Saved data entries
---*---
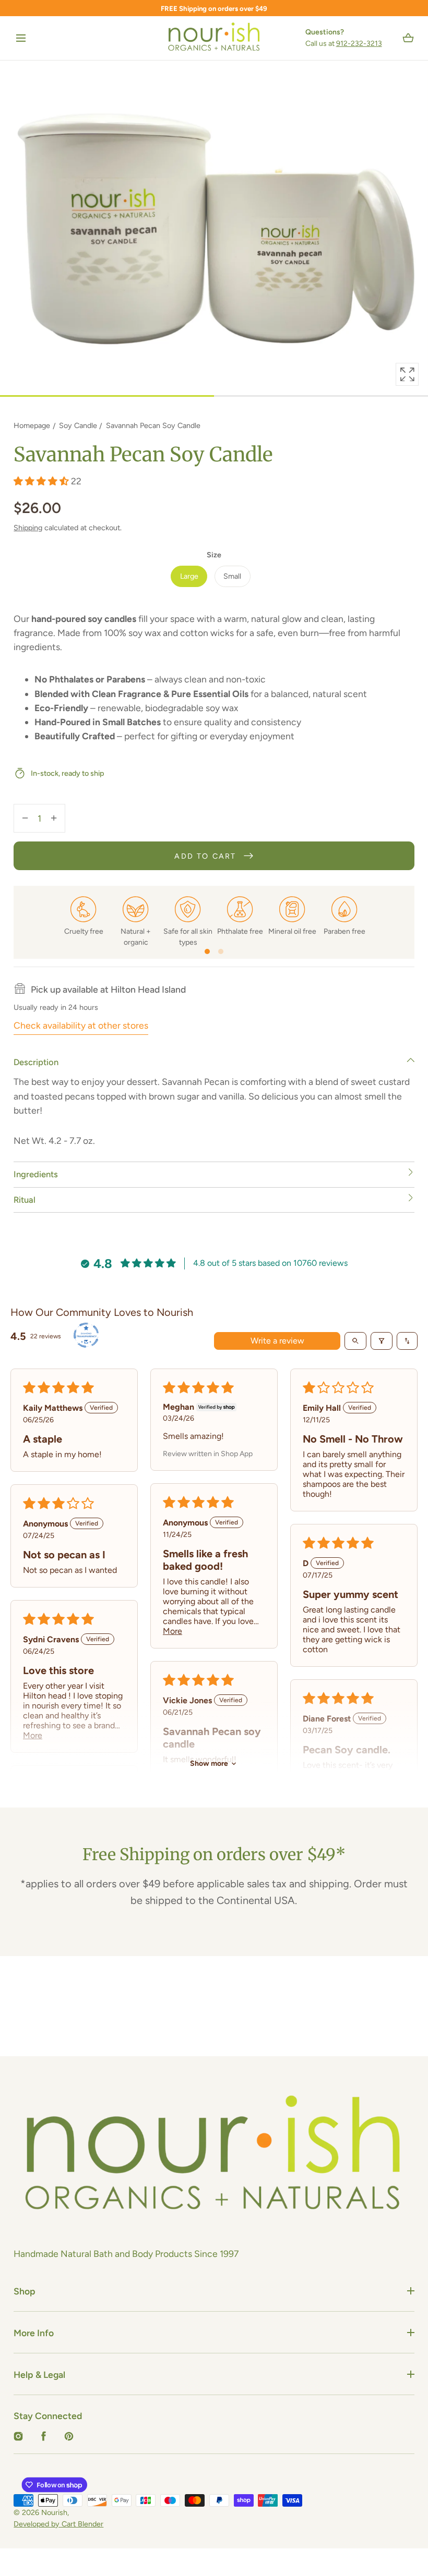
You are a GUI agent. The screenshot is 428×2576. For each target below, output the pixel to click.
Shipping (28, 527)
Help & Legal (39, 2374)
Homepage (32, 425)
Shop (24, 2291)
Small (232, 576)
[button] (21, 38)
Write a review (277, 1341)
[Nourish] (214, 37)
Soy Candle (78, 425)
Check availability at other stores (81, 1025)
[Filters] (382, 1341)
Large (189, 576)
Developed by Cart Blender (58, 2524)
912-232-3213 (359, 43)
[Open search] (355, 1341)
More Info (34, 2332)
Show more (209, 1763)
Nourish (54, 2512)
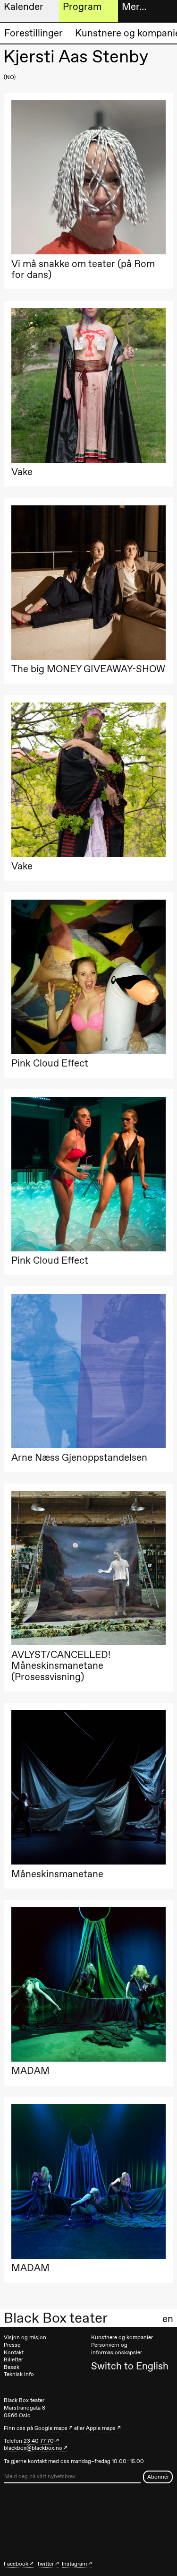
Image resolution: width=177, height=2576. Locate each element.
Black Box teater (56, 2318)
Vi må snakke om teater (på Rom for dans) (83, 269)
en (167, 2319)
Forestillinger (33, 32)
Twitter (45, 2563)
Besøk (11, 2367)
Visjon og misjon (25, 2337)
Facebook (16, 2563)
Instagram (74, 2563)
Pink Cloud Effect (49, 1063)
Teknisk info (19, 2374)
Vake (22, 471)
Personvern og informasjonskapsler (116, 2348)
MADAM (30, 2070)
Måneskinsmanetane (57, 1873)
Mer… (134, 6)
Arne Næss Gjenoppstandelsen (79, 1457)
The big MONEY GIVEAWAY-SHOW (88, 668)
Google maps (50, 2428)
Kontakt (14, 2352)
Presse (12, 2345)
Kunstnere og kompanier (122, 2337)
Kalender (23, 6)
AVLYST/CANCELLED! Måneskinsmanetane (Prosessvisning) (60, 1665)
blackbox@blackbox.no (33, 2448)
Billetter (13, 2359)
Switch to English (130, 2365)
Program (82, 6)
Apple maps (101, 2428)
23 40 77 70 (39, 2441)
---*---
#### WORK TO BE COMPLETED
Output all lines above precisely. Pictures are to be left out.

#### RESPONSE
You are a GUI agent. The screenshot is 428×2576. For each target below, output the pixel to click.
Shipping (28, 527)
Help & Legal (39, 2374)
Homepage (32, 425)
Shop (24, 2291)
Small (232, 576)
[button] (21, 38)
Write a review (277, 1341)
[Nourish] (214, 37)
Soy Candle (78, 425)
Check availability at other stores (81, 1025)
[Filters] (382, 1341)
Large (189, 576)
Developed by Cart Blender (58, 2524)
912-232-3213 (359, 43)
[Open search] (355, 1341)
More Info (34, 2332)
Show more (209, 1763)
Nourish (54, 2512)
Image resolution: width=177, height=2576. Locate each element.
Black Box teater (56, 2318)
Vi må snakke om teater (på Rom for dans) (83, 269)
en (167, 2319)
Forestillinger (33, 32)
Twitter (45, 2563)
Besøk (11, 2367)
Visjon og misjon (25, 2337)
Facebook (16, 2563)
Instagram (74, 2563)
Pink Cloud Effect (49, 1063)
Teknisk info (19, 2374)
Vake (22, 471)
Personvern og informasjonskapsler (116, 2348)
MADAM (30, 2070)
Måneskinsmanetane (57, 1873)
Mer… (134, 6)
Arne Næss Gjenoppstandelsen (79, 1457)
The big MONEY GIVEAWAY-SHOW (88, 668)
Google maps (50, 2428)
Kontakt (14, 2352)
Presse (12, 2345)
Kunstnere og kompanier (122, 2337)
Kalender (23, 6)
AVLYST/CANCELLED! Måneskinsmanetane (Prosessvisning) (60, 1665)
blackbox@blackbox.no (33, 2448)
Billetter (13, 2359)
Switch to English (130, 2365)
Program (82, 6)
Apple maps (101, 2428)
23 40 77 70 (39, 2441)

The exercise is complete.